**** Data section

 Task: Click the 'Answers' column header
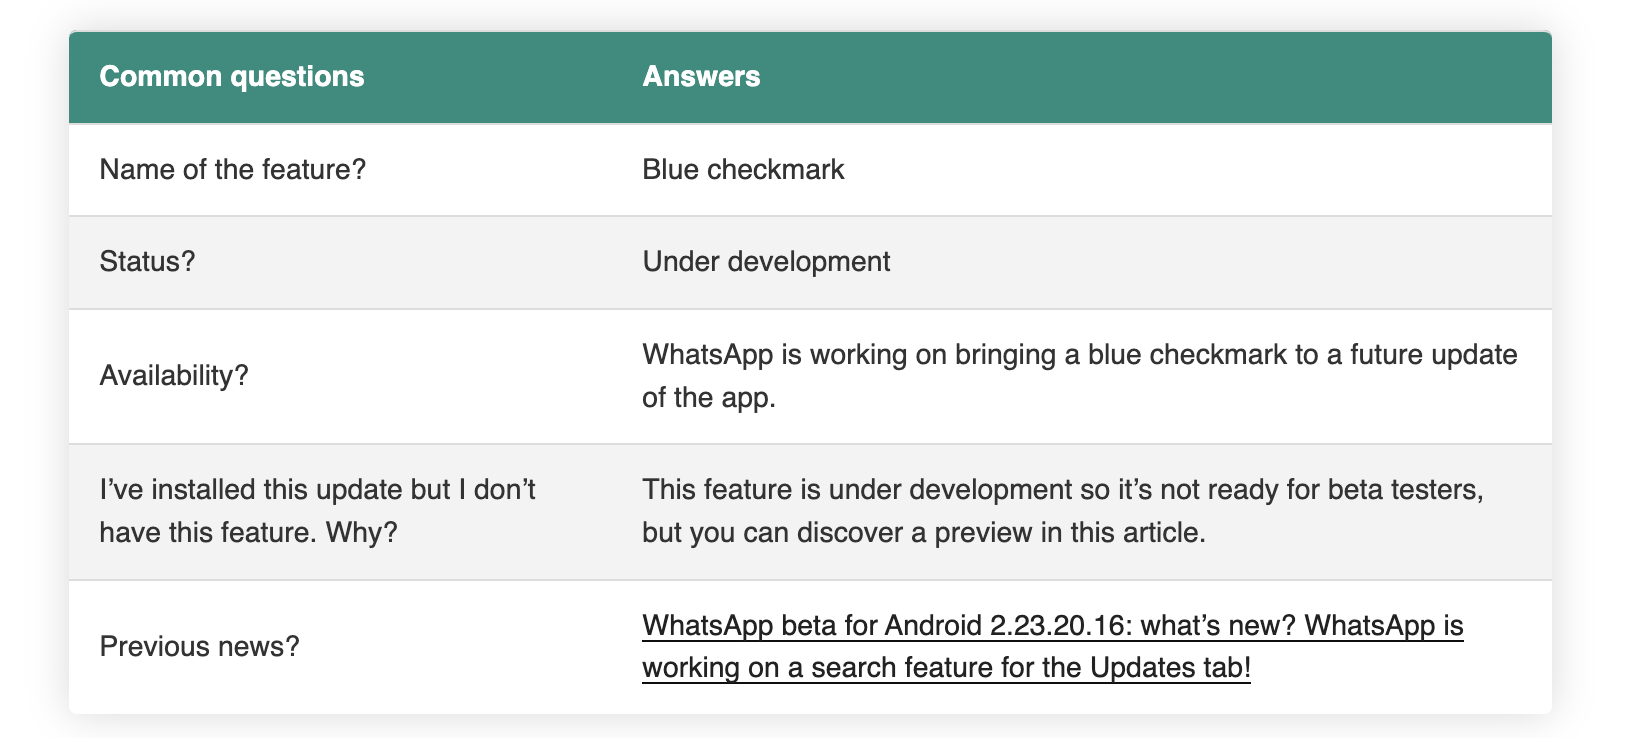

********
**** Data section

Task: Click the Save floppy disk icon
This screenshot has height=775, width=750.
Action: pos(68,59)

********
**** Data section

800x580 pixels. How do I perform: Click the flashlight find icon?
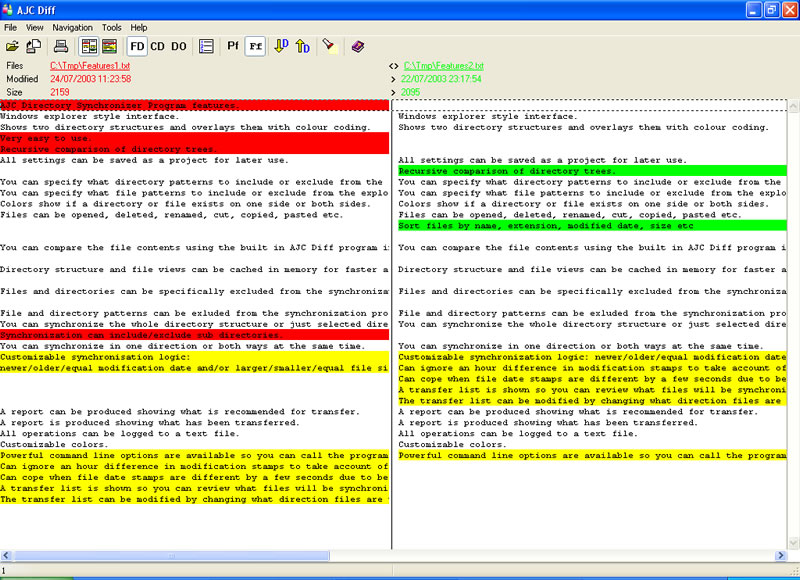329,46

********

--- Objective ---
Show every line of the listing above that contains the word "Click". Case counts.

--- Completed task ---
 Task: Click the 'Answers' column header
Task: Click the Save floppy disk icon
800x580 pixels. How do I perform: Click the flashlight find icon?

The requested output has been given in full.